== Actions to take ==
**a)** Reproduce the passage on confirming shinorine and porphyra-334 production word for word, from "Confirming shinorine and" to "HPLC and MS.".
**b)** Carry on the passage about shinorine and porphyra-334 production from the point at which it stops.

Confirming shinorine and porphyra-334 production through HPLC
Although we have found the most efficient AGL-AlaL combinations through absorption scanning, we could not determine whether the output was shinorine, porphyra-334, or both. We learned through background research and HP activities that nori samples mainly contains the MAAs shinorine and porphyra-334, the target molecules in our study. Therefore, we used nori samples as control to determined our product of the yeast combinations using HPLC and MS.
We found that the metabolite of Np5598-NlmysD mainly has the absorption spectrum of porphyra-334 according to HPLC, and the result of MS also proved that mainly porphyra-334 exists in the metabolite (m/q = 347). This shows that NlmysD has a strong selective preference toward the amino acid Threonine, and thus will mainly produce porphyra-334 if both Threonine and Serine are present in the environment. Np5598-Np5597, on the other hand, shows shinorine's absorption peak, indicating its preference toward serine. Therefore, we decided to use Np5598-NlmysD for porphyra-334 production and Np5598-Np5597 for shinorine production (shown in Figure 4).
Figure 4: High Performance Liquid Chromatography (HPLC) and Mass Spectrometry (MS) test of Np5598-NlmysD and Np5598-Np5597 compared with nori samples. Shinorine and Porphyra-334 lack a standard on the market, thus we decided to extract pure MAA from nori (Porphyra spp.) to use as standard. HPLC results (A) and MS results (B) show a peak in shinorine and porphyra-334, which proves that there is high concentration in nori extractives, making it a reliable standard. In Np5598-NlmysD’s fermentation broth, HPLC results (C) and MS results (D) show that mostly porphyra-334 exists. However, in Np5598-Np5597’s liquid, HPLC (E) and MS (F) results show mostly shinorine.
Extracting standard product from nori
Through our essay research and HP activities, we learned that nori, as a naturally occurring organism that contains MAAs, can be used as a raw material for the preparation of MAAs standards. Nori contains two main MAA molecules: shinorine and porphyra-334, which are also our main products. Therefore, we used nori extract as a standard for further quantification of these two products in yeast fermentation broth.

== Data provided ==
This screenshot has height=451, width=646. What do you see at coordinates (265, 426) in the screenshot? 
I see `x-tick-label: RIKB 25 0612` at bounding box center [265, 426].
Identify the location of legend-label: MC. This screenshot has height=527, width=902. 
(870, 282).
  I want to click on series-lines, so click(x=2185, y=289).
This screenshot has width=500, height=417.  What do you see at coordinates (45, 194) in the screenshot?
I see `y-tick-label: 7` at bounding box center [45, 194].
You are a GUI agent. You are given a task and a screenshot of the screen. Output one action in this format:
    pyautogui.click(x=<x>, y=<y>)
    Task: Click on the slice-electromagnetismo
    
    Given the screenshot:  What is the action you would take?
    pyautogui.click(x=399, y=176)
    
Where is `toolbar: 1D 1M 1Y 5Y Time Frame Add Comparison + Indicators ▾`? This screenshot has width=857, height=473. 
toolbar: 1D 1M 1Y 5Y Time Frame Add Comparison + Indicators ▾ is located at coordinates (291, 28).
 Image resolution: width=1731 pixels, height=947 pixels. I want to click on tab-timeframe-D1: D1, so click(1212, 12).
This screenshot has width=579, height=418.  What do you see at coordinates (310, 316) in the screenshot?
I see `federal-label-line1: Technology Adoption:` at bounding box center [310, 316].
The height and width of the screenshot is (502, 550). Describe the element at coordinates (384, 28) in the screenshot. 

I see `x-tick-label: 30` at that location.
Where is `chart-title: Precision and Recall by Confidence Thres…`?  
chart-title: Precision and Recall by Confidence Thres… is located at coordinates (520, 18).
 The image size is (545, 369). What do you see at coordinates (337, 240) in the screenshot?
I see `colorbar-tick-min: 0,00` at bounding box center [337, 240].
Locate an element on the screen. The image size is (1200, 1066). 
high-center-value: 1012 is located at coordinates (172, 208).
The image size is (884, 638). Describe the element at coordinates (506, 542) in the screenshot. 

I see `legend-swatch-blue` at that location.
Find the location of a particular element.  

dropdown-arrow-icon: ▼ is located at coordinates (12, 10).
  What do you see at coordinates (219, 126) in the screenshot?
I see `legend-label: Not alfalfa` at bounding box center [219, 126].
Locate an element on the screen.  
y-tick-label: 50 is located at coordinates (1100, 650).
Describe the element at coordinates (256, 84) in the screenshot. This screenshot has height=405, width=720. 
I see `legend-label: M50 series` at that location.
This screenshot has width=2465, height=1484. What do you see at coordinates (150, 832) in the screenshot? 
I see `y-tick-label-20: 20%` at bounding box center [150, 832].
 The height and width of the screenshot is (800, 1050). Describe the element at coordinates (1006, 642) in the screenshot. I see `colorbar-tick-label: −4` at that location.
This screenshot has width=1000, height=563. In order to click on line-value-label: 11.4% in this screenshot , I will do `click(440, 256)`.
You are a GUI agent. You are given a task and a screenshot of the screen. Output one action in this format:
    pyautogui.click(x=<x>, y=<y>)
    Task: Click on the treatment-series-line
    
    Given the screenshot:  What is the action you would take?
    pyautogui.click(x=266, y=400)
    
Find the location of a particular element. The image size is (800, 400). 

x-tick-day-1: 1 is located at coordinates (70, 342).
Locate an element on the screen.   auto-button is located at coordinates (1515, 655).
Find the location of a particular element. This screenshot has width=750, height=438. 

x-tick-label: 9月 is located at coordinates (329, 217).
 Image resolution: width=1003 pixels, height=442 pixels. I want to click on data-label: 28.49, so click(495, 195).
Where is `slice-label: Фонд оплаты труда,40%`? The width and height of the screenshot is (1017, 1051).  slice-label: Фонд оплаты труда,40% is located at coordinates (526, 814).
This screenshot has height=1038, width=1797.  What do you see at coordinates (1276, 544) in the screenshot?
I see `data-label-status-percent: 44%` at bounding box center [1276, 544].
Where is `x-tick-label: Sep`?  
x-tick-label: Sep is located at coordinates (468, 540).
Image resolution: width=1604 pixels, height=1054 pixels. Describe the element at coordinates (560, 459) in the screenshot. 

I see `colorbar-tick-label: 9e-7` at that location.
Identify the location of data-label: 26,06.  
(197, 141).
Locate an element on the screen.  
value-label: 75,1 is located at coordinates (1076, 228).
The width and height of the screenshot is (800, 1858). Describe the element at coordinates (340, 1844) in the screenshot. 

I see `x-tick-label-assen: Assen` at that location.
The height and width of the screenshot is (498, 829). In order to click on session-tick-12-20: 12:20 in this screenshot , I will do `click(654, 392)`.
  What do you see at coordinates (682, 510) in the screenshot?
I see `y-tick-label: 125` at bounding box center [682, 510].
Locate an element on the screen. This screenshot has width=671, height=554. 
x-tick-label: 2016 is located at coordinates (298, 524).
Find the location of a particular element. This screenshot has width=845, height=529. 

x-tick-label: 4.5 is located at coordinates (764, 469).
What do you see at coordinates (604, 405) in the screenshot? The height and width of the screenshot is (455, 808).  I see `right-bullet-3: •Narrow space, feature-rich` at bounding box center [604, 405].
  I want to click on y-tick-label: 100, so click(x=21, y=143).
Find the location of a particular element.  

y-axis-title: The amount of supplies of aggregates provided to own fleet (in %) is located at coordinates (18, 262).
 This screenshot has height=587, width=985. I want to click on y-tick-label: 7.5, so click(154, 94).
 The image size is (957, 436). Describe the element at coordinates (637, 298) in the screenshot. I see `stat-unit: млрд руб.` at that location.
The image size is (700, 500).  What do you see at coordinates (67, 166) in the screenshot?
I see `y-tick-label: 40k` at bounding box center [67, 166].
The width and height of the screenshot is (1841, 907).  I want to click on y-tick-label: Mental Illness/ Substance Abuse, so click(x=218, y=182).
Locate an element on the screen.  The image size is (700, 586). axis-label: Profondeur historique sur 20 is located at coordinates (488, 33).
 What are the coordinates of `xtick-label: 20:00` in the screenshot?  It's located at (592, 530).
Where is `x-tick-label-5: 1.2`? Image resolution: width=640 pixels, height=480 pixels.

== Results ==
**a)**
Confirming shinorine and porphyra-334 production through HPLC
Although we have found the most efficient AGL-AlaL combinations through absorption scanning, we could not determine whether the output was shinorine, porphyra-334, or both. We learned through background research and HP activities that nori samples mainly contains the MAAs shinorine and porphyra-334, the target molecules in our study. Therefore, we used nori samples as control to determined our product of the yeast combinations using HPLC and MS.

**b)**
We used two methods for the extraction of nori (Zhang H et.al.,2022, Zhang mm,2015 ). By MS test, we discovered that the extract of method 2 (Zhang mm,2015) had a higher purity (shown in figure), so we chose this sample for the subsequent standard production (shown in Figure 5).
Figure 5: Two methods of nori extraction. Results varied methods based upon the aforementioned essay. MS test indicated the extract from method 2 had higher purity in extraction
We extracted 69 mg of MAAs lyophilized powder from 2.5 g of nori. We took 20 mg of the lyophilized powder and dissolved it in 1mL of water to obtain a MAA standard solution with a concentration of 20mg/ml, and we used this standard sample to establish the standard curve for measurement. We mainly quantified the fermentation broth of two strains, the porphyra-334 producing Np5598-NlmysD strain and the shinorine producing Np5598-Np5597 strain (shown in Figure 6). Finally, the nori extract with a higher purity of shinorine and porphyra-334 is used as the standard sample to obtain rough yield data of SC.L8 series: the shinorine’s yield reached 258.5mg/L in L8-Np5598-Np5597, the porphyra-334’s yield reached 270.7mg/L in L8-Np5598-NlmysD.
Figure 6: standard curve for nori extraction based on the porphyra-334 producing Np5598-NlmysD strain and the shinorine producing Np5598-Np5597 strain. The shinorine titer of L7-Np5598-Np5597 is 138.8mg/L, and the titer of L8-Np5598-Np5597 is 258.6mg/L. The porphyra-334 titer of L7-Np5598-NlmysD is 210mg/L, and the titer of L8-Np5598-NlmysD is 270.7mg/L.